MK2-HuR通路对炎症介质ICAM-1表达的调控作用及其对急性肺损伤的影响

A variety of pathogenic factors cause excessive expression of ICAM-1 in pulmonary microvascular endothelial cells. And the up-regulated ICAM-1 leads to massive neutrophil infiltration, increases vascular permeability, and exacerbates acute lung injury. Although over-expression of ICAM-1 has been implicated in the progression of acute lung injury, its regulatory mechanism is still largely unknown. Recently, we found that MK2 regulated the expression of ICAM-1 at the post-transcriptional level by causing HuR translocation from nucleus to cytoplasm to stabilize ICAM-1 mRNA. We therefore propose that MK2 regulates the expression of ICAM-1 through HuR in endothelial cell and MK2/HuR/ICAM-1 signaling cascade may play important role in acute lung injury. To verify this hypothesis, we would like to generate the MK2, HuR silencing/over-expressing human vascular endothelial cell lines respectively in dissection of the relationshhip between HuR and ICAM-1. We will then use vascular endothelial HuR gene knockout mice to illustrate the significance of HuR regulation on ICAM-1 in the development of acute lung injury.
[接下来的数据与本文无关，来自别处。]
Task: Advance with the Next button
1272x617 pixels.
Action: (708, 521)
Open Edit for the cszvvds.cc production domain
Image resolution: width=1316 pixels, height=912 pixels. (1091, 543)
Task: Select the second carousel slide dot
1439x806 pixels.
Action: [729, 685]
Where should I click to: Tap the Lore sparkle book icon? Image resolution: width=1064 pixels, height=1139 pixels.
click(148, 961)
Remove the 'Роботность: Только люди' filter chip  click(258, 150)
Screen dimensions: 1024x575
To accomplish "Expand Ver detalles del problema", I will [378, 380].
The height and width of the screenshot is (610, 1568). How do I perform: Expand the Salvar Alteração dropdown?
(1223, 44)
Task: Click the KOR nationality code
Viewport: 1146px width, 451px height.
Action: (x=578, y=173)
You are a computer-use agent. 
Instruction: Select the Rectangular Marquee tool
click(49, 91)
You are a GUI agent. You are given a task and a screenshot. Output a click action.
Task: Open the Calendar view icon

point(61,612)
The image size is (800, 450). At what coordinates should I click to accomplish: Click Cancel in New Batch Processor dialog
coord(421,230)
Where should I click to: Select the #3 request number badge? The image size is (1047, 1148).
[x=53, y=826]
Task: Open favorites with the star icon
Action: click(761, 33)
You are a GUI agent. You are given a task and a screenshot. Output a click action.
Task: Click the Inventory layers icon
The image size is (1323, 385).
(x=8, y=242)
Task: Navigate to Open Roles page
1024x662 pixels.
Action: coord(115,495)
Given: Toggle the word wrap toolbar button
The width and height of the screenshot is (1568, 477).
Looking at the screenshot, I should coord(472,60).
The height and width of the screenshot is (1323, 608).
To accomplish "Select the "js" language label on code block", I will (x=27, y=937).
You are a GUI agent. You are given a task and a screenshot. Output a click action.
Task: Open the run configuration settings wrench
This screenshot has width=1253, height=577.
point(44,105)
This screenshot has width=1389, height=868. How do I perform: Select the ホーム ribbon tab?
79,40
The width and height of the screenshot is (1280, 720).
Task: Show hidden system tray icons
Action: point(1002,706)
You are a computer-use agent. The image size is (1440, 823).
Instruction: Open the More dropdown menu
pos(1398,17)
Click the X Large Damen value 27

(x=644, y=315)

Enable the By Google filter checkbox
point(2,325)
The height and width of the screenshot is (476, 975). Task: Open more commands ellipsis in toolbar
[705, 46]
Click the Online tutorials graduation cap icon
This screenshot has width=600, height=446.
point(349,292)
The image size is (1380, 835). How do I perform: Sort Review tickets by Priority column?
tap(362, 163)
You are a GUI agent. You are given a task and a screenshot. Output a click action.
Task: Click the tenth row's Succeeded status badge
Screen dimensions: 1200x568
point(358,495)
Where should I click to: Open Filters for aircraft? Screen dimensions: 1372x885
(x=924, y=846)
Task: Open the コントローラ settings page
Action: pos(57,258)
We anticipate that intervention of the MK2/HuR/ICAM-1 signaling pathway may become a new strategy for the treatment of acute lung injury.

各种致病因素引起肺微血管内皮细胞过度表达ICAM-1，导致大量中性粒细胞的肺部浸润、血管通透性增加，促进急性肺损伤的发展。虽然ICAM-1的异常表达参与急性肺损伤的发生，但其调控机制不明。最近我们发现MK2在转录后水平调控内皮细胞ICAM-1的表达；MK2活化导致HuR发生核-质转移，ICAM-1的mRNA水平也随之升高。于是我们认为：MK2通过HuR调控内皮细胞ICAM-1的表达，从而影响急性肺损伤的发生发展。为了验证这一假设，我们拟建立MK2,HuR沉默/高表达人血管内皮细胞株，从蛋白水平及转录后水平分析HuR调控ICAM-1的方式；然后我们使用血管内皮细胞HuR基因敲除小鼠，构建急性肺损伤模型，分析血管内皮细胞HuR敲除对于小鼠急性肺损伤的影响，以及HuR调控ICAM-1的机制。预期干预MK2/HuR/ICAM-1信号调节通路可成为治疗急性肺损伤的新策略。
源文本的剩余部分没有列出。